▸ **WRITTEN TASKS**
**a.** In the R tutorial, which function produces a contingency table for more than two variables?
**b.** Reproduce the R tutorial between "3. You can check" and "2 2 1 2 1 ...", inclusive, swapping "dataset" for "data file".

▸ **SELECTED PASSAGE**
"""
Before we begin, make sure that you read the dataset ‘telco.csv’ into your R console. There are two ways of doing it;
telco_data <- read.csv(file.choose ())
or
getwd()
## [1] "C:/Users/Asmui/Documents/Online Class"
as example my directory is at “C:/Users/Asmui/Documents/Online Class”. Next read the “telco.csv” dataset.
telco_data <- read.csv ("telco.csv", stringsAsFactors = TRUE)
3. You can check the stucture of the dataset to make sure that the dataset is correctly read by R.
str(telco_data)
## 'data.frame': 45 obs. of 6 variables:
## $ Gender : Factor w/ 2 levels "Female","Male": 2 1 1 1 1 1 2 2 1 1 ...
## $ Programs : Factor w/ 4 levels "Account","Business",..: 4 2 3 4 3 3 1 4 4 3 ...
## $ Car_Ownership: Factor w/ 2 levels "No","Yes": 2 2 1 1 1 2 2 1 2 1 ...
## $ Telco_Prefer : Factor w/ 4 levels "Celcom","DiGi",..: 1 2 1 3 4 1 3 2 2 3 ...
## $ Usage_GB : num 14.6 15.7 14.8 15.4 12.9 22.4 28 19.2 25.4 25.3 ...
## $ Hour_Perday : num 3 3.8 4 3.5 3 6 6.5 5.5 6 6 ...
head (telco_data)
## Gender Programs Car_Ownership Telco_Prefer Usage_GB Hour_Perday
## 1 Male Statistics Yes Celcom 14.6 3.0
## 2 Female Business Yes DiGi 15.7 3.8
## 3 Female Sciences No Celcom 14.8 4.0
## 4 Female Statistics No Maxis 15.4 3.5
## 5 Female Sciences No U-Mobile 12.9 3.0
## 6 Female Sciences Yes Celcom 22.4 6.0
Note that for this example, we will attach the telco_data;
attach (telco_data)
Revision;
What is the different between using and not using attach () function?
Frequency and Contingency Table
table () is used to produce a frequency table of counts for each level of specified factors.
table (Gender)
## Gender
## Female Male
## 29 16
table (Programs)
## Programs
## Account Business Sciences Statistics
## 11 8 13 13
table (Gender, Programs)
## Programs
## Gender Account Business Sciences Statistics
## Female 8 5 10 6
## Male 3 3 3 7
table (Gender, Car_Ownership)
## Car_Ownership
## Gender No Yes
## Female 16 13
## Male 7 9
Contingency Table for More than Two Variables by using ftable()
ftable (Gender, Programs, Car_Ownership)
## Car_Ownership No Yes
## Gender Programs
## Female Account 5 3
## Business 1 4
## Sciences 6 4
## Statistics 4 2
## Male Account 1 2
## Business 1 2
## Sciences 1 2
## Statistics 4 3
pie (table (Telco_Prefer))
As we can see, by default, R will assign pastel colours to our pie chart. We can customize the pie chart so that it gives us more information rather than a simple pie chart.
pie (table (Telco_Prefer), col = c("Blue", "Yellow", "Red", "Orange"))
We represent each telco operator by using their own brand colour.
Note that you can also put the col = argument by using value. Eg;
pie (table (Telco_Prefer), col = c(1, 2, 3, 4))
and it will gives us the colour according to default colour value assignment, 1=black, 2=blue, 3=green, 4=red.
"""
▸ **PROVIDED MATERIAL**
"""
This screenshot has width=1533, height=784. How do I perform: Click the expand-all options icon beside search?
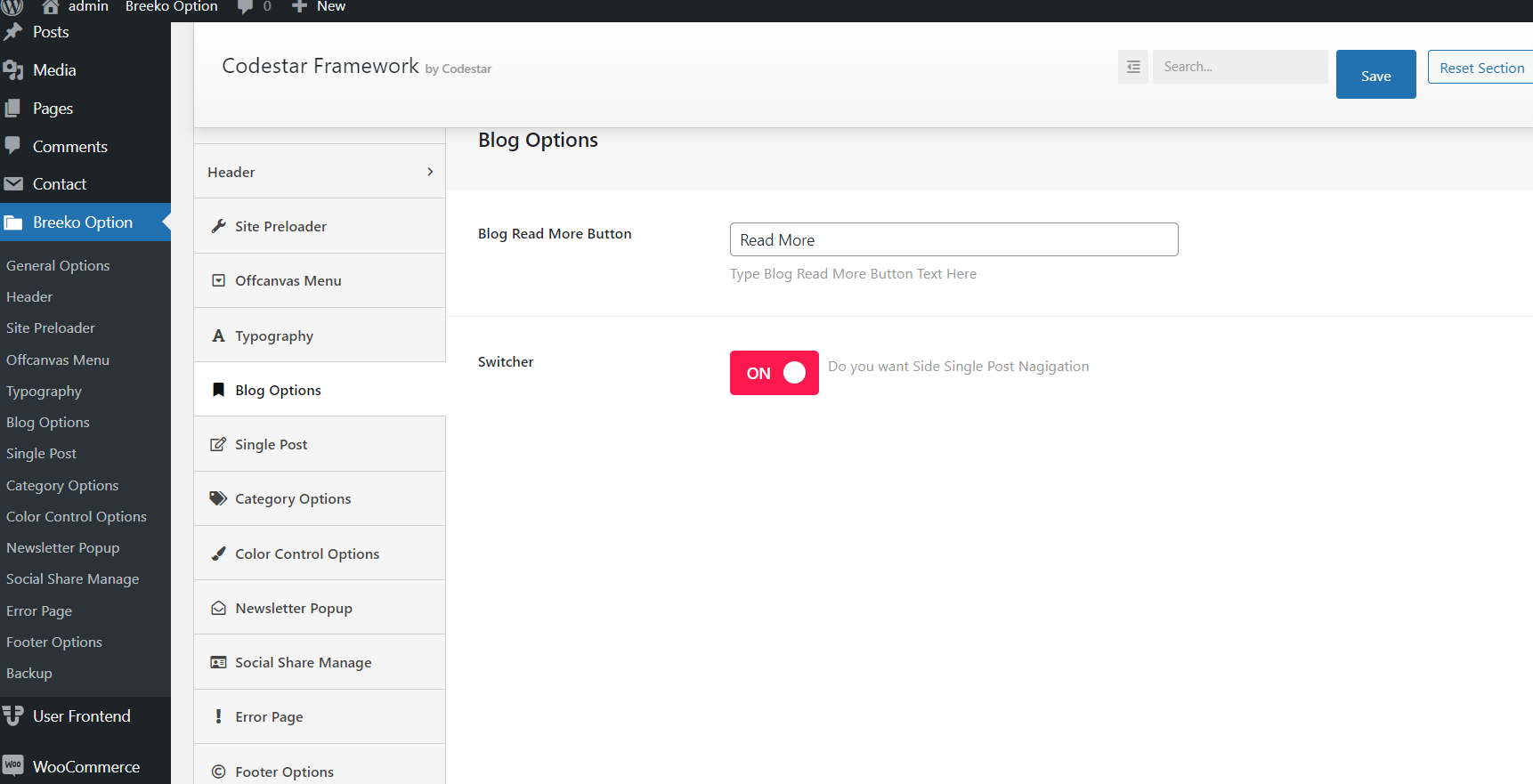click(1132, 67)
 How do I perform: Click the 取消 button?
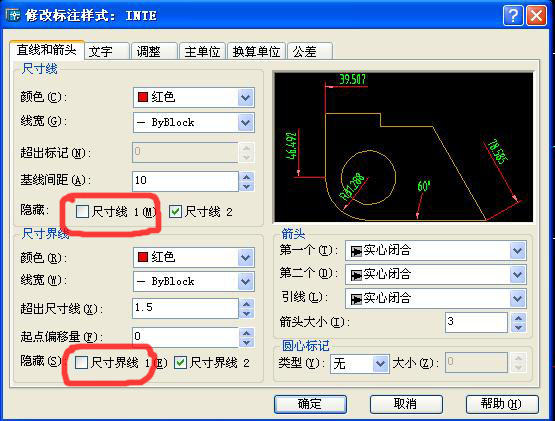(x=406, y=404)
"""
▸ **RESPONSES PER TASK**
**a.** The ftable() function.

**b.**
3. You can check the stucture of the data file to make sure that the data file is correctly read by R.
str(telco_data)
## 'data.frame': 45 obs. of 6 variables:
## $ Gender : Factor w/ 2 levels "Female","Male": 2 1 1 1 1 1 2 2 1 1 ...
## $ Programs : Factor w/ 4 levels "Account","Business",..: 4 2 3 4 3 3 1 4 4 3 ...
## $ Car_Ownership: Factor w/ 2 levels "No","Yes": 2 2 1 1 1 2 2 1 2 1 ...